== MATERIALS PROVIDED
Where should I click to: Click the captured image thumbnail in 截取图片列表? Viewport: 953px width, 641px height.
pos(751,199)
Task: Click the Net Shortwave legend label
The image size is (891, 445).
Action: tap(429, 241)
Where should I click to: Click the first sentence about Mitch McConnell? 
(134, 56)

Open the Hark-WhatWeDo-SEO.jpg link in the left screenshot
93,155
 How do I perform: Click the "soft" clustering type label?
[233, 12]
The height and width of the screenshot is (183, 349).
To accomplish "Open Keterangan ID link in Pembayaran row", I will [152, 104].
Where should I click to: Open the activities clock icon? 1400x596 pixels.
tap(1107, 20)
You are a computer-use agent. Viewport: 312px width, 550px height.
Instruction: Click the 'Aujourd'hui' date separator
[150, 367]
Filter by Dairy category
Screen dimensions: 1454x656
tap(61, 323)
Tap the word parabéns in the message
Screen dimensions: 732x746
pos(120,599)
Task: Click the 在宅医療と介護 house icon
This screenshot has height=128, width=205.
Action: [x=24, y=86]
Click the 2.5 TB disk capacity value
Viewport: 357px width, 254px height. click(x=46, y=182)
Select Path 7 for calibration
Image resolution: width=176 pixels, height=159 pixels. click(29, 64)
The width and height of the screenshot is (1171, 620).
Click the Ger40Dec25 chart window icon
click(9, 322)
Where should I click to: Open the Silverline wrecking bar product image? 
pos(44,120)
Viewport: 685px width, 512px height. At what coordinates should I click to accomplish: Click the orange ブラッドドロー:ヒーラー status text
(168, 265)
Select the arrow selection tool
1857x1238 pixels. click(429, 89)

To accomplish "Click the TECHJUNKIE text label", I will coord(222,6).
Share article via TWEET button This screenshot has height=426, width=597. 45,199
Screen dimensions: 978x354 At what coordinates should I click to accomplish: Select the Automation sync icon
====
TO DO :: Reproduce every line above containing "will".

TASK ANSWER ::
To accomplish "Open Keterangan ID link in Pembayaran row", I will [152, 104].
To accomplish "Click the TECHJUNKIE text label", I will coord(222,6).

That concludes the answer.